Work instructions: In the entries below, the lines from the one with "榮耀與肯定 (761, 53)" through the one with "常在法律文教基金會 (515, 17)" are to be copied exactly; both ends count.
------ Provided information ------
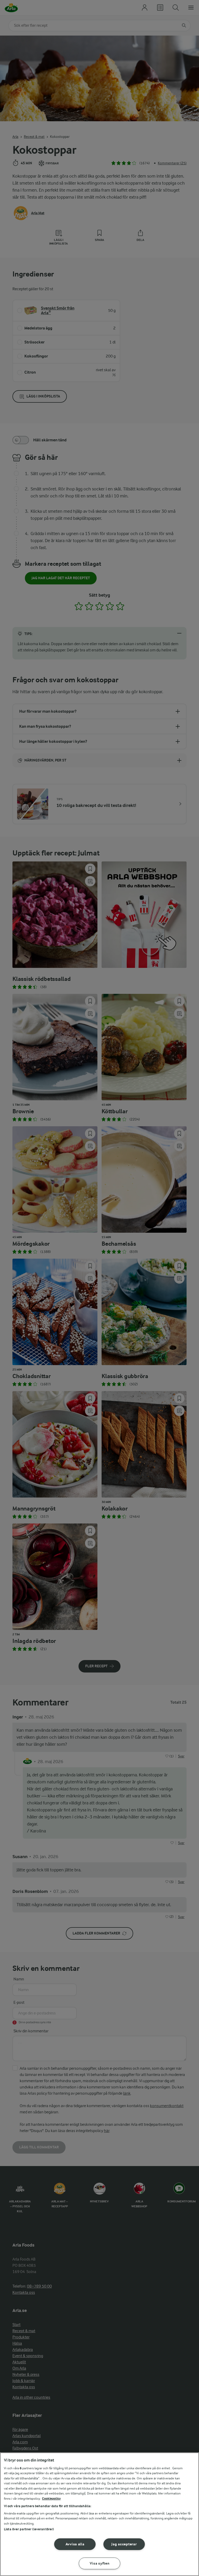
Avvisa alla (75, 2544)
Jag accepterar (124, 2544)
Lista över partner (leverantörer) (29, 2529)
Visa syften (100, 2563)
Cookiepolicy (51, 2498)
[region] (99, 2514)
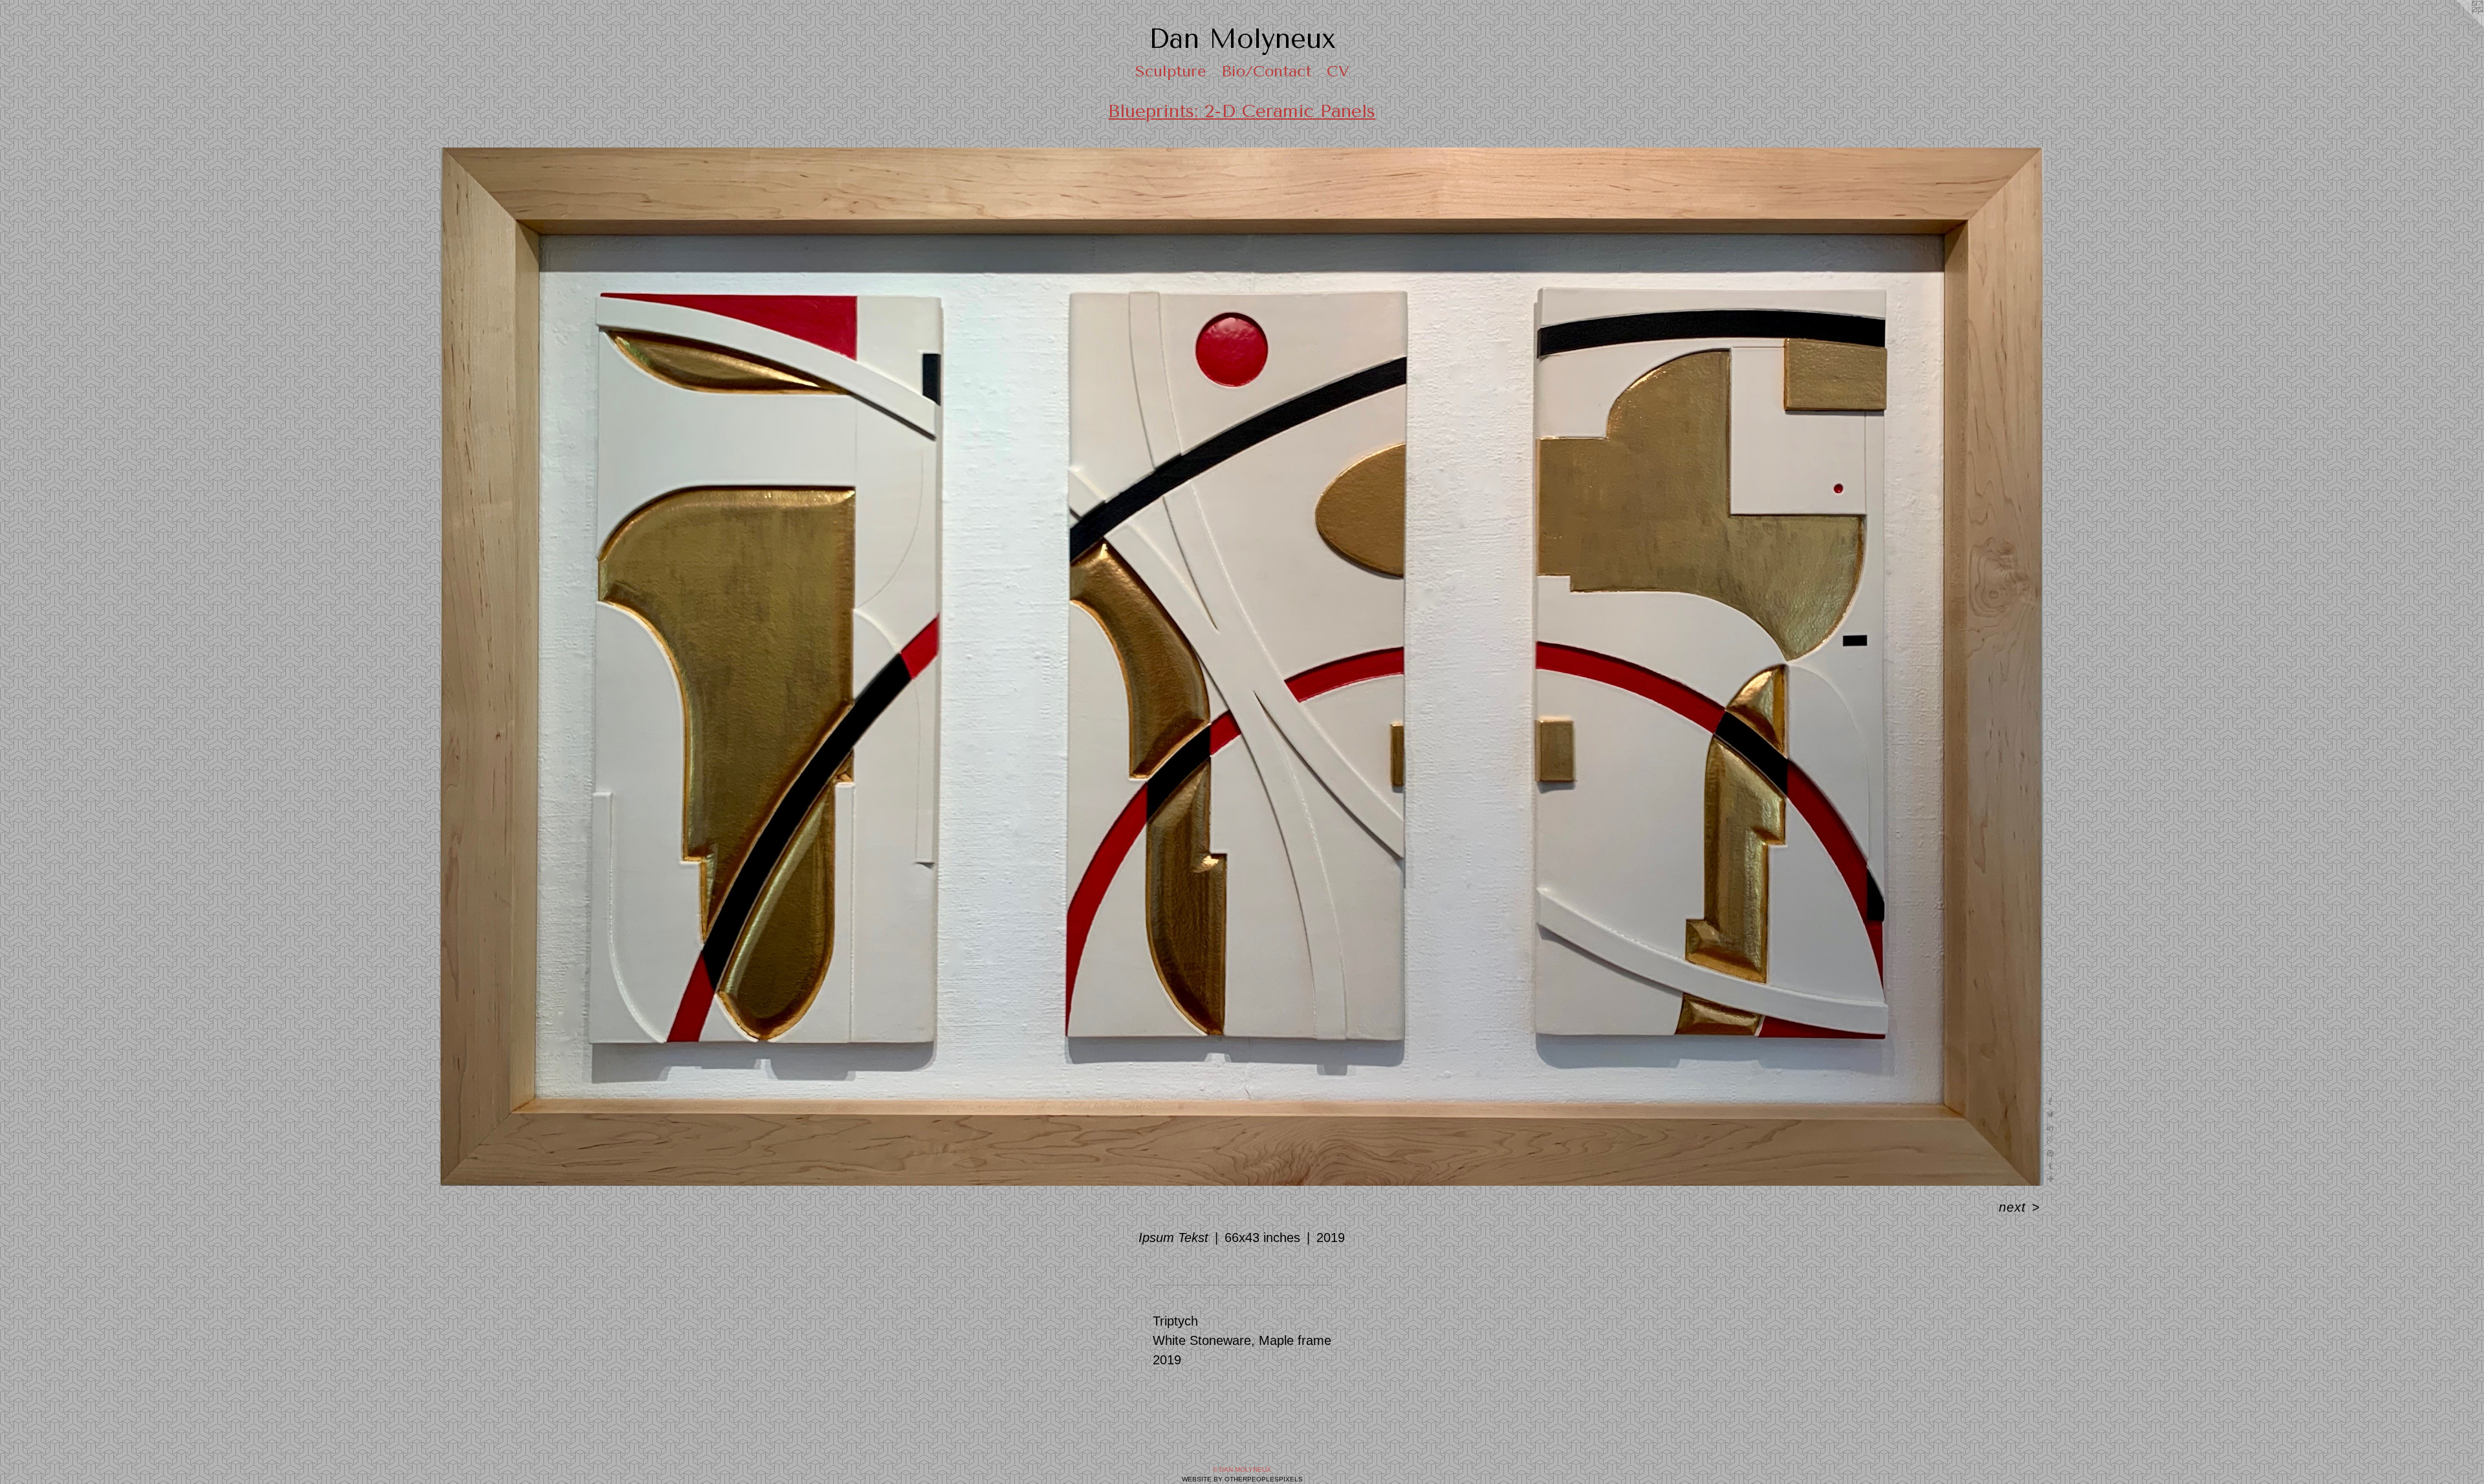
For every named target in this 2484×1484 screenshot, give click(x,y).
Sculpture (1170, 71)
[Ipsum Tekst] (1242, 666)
------
------ Provided information ------
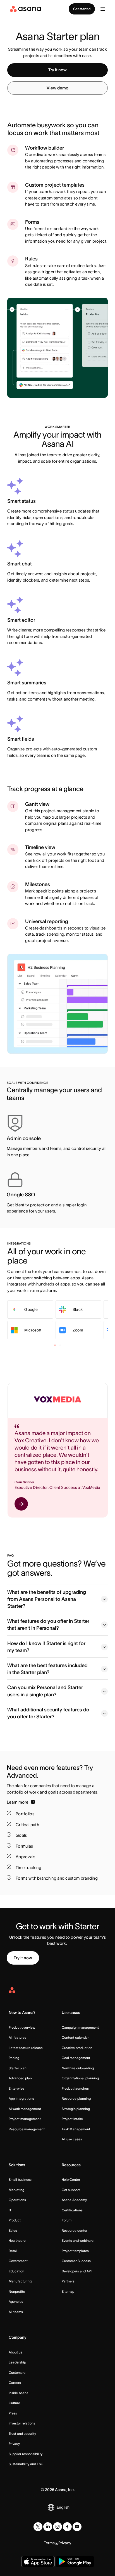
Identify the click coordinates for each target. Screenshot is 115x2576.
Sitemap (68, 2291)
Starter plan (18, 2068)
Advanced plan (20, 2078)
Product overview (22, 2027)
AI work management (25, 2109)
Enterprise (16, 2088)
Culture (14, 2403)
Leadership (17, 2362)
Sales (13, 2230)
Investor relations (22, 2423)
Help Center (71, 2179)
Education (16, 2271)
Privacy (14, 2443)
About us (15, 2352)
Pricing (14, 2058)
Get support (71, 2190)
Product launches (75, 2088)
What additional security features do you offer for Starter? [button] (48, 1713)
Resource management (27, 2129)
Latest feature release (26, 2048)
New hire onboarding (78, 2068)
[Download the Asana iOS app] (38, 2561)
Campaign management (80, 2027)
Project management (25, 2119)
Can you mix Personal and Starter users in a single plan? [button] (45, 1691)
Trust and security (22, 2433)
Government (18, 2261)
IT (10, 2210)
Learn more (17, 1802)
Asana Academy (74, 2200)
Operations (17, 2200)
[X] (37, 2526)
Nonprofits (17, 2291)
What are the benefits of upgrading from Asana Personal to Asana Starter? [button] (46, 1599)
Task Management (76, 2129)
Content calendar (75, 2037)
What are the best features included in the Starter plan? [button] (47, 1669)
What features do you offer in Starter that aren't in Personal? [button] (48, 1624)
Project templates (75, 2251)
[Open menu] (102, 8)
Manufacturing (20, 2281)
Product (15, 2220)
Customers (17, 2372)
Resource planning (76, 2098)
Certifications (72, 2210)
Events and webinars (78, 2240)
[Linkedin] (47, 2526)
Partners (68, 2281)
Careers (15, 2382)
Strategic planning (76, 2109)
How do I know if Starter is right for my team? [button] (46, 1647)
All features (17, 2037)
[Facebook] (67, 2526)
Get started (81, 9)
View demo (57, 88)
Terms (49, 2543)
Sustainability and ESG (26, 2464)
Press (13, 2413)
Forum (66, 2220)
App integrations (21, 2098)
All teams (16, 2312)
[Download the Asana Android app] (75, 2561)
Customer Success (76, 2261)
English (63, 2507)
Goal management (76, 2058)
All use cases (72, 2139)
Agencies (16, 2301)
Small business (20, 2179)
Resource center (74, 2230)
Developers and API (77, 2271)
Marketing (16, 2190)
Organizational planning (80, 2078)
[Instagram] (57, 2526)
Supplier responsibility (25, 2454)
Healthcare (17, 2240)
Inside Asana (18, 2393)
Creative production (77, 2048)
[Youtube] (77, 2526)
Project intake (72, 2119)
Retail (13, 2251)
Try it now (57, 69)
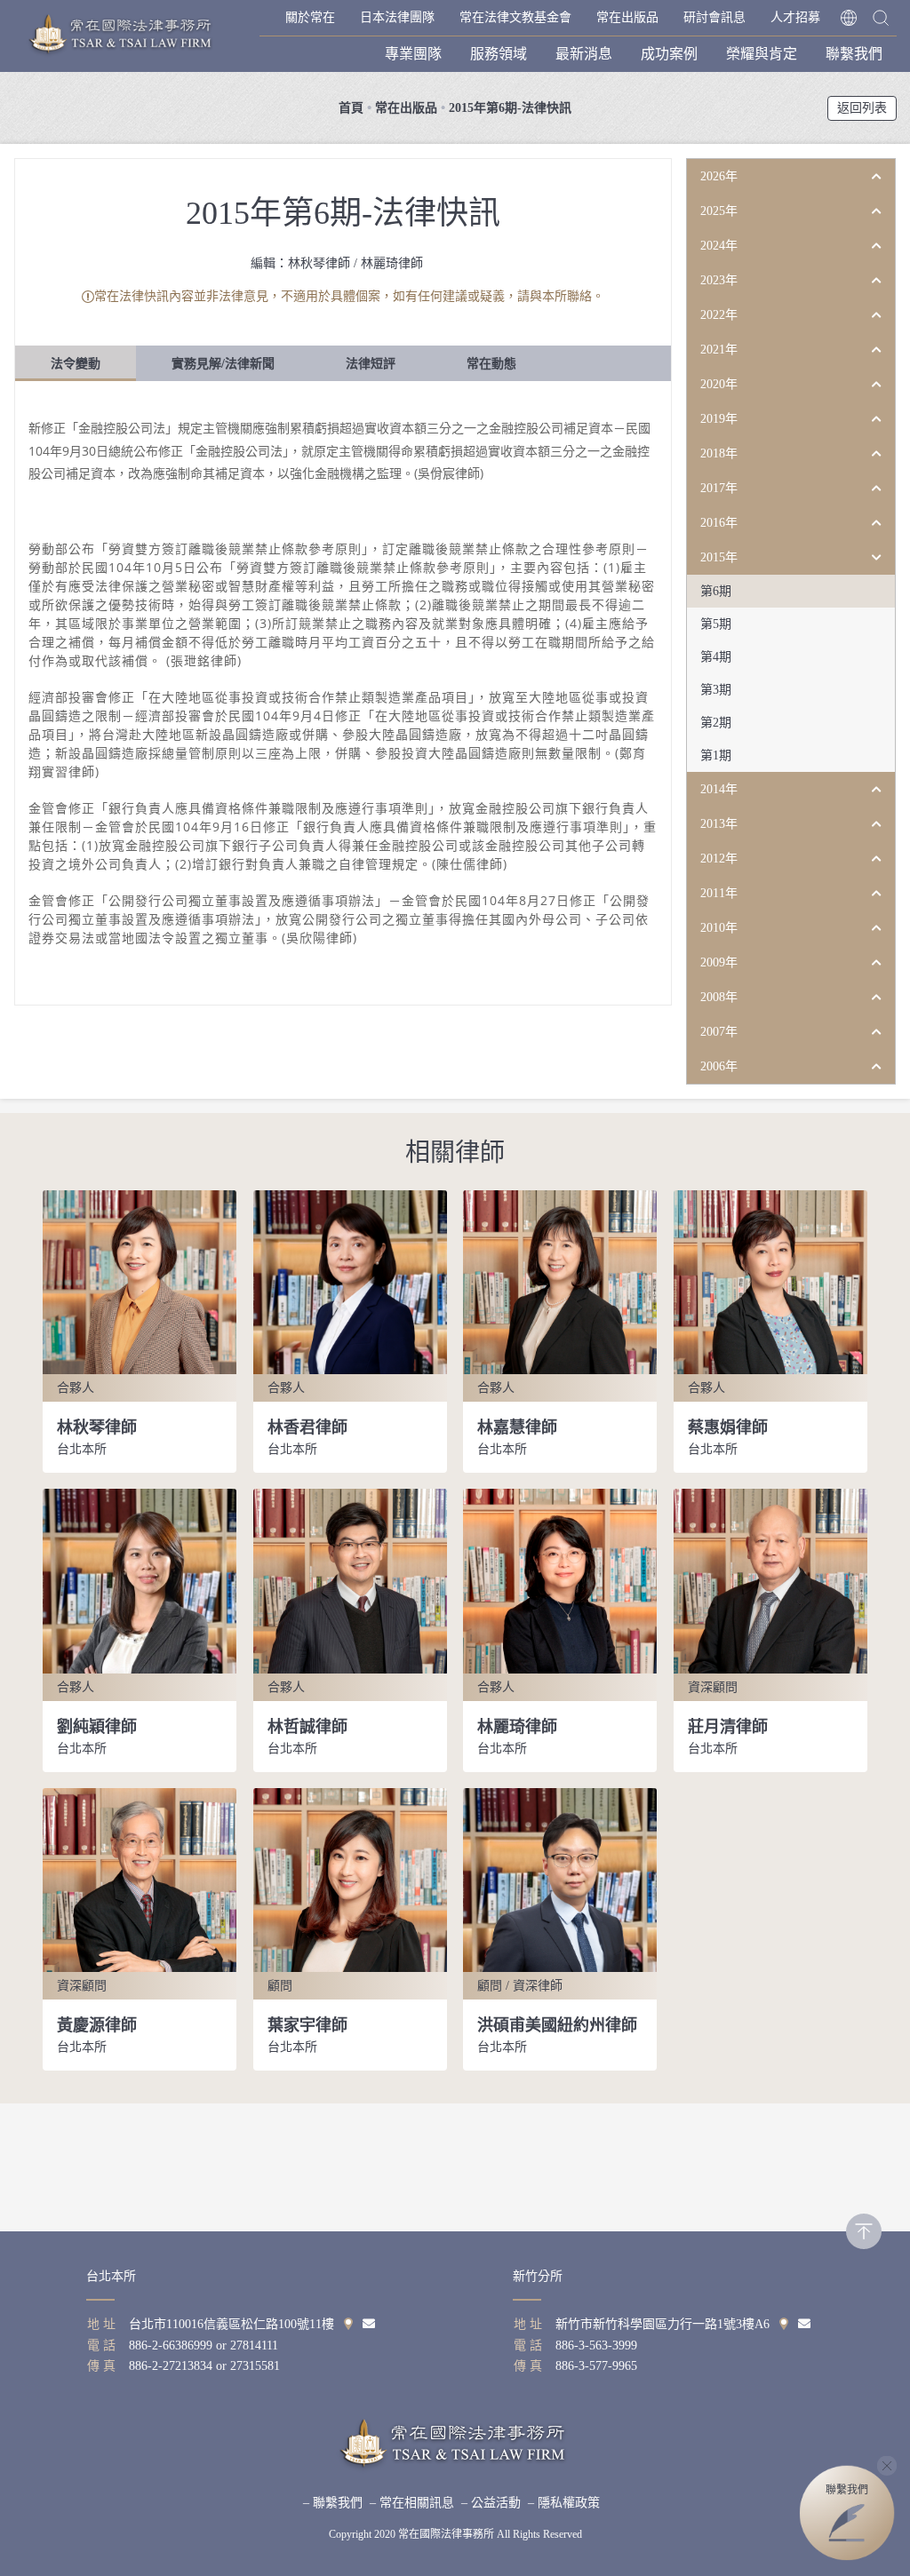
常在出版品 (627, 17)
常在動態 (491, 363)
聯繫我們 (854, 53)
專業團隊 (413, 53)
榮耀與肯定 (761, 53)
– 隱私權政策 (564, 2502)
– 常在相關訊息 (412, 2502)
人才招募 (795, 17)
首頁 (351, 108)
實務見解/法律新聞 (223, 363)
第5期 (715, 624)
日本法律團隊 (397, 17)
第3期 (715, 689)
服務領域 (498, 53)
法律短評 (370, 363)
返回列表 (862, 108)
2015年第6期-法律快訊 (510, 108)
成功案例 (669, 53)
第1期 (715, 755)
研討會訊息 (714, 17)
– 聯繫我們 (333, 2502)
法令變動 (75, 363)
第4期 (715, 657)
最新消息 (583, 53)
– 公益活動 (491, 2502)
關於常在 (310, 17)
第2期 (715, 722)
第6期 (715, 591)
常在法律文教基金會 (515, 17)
------
------ Provided information ------
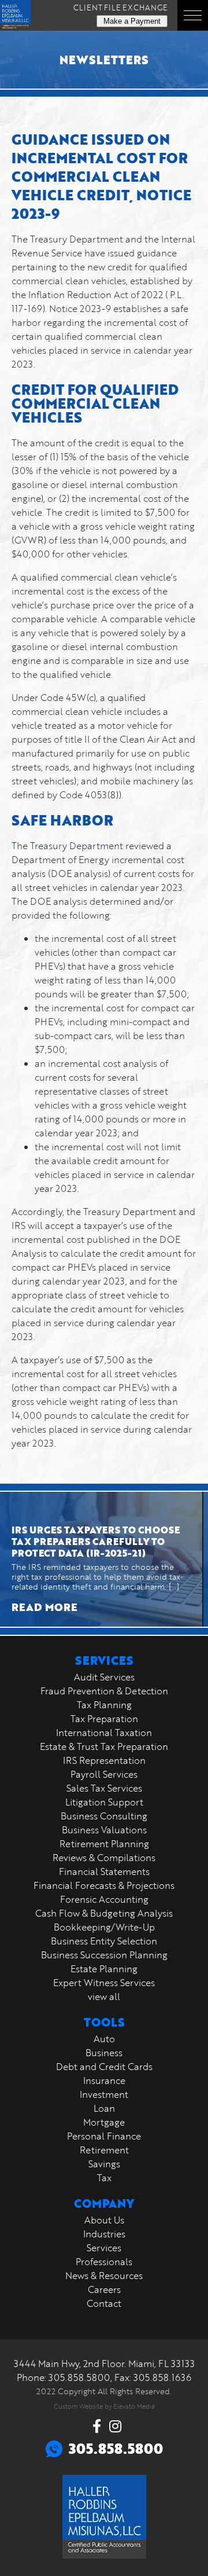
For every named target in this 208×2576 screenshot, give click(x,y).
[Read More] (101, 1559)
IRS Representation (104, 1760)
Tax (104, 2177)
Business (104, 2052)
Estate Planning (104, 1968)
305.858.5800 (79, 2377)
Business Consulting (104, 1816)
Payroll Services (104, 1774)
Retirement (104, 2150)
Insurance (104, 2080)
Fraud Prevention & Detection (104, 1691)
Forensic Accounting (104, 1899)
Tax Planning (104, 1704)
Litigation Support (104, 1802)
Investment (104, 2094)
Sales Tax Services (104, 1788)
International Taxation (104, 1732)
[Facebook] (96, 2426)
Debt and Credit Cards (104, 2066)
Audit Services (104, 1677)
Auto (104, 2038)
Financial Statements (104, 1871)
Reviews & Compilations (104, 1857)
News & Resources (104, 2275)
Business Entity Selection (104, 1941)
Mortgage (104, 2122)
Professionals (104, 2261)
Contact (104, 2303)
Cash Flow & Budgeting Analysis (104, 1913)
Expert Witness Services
------
Written response:
榮耀與肯定 (761, 53)
– 隱私權政策 (564, 2502)
– 常在相關訊息 (412, 2502)
人才招募 (795, 17)
首頁 (351, 108)
實務見解/法律新聞 (223, 363)
第5期 (715, 624)
日本法律團隊 (397, 17)
第3期 (715, 689)
服務領域 (498, 53)
法律短評 (370, 363)
返回列表 (862, 108)
2015年第6期-法律快訊 (510, 108)
成功案例 (669, 53)
第1期 (715, 755)
研討會訊息 (714, 17)
– 聯繫我們 (333, 2502)
法令變動 (75, 363)
第4期 (715, 657)
最新消息 (583, 53)
– 公益活動 (491, 2502)
關於常在 (310, 17)
第2期 (715, 722)
第6期 (715, 591)
常在法律文教基金會 (515, 17)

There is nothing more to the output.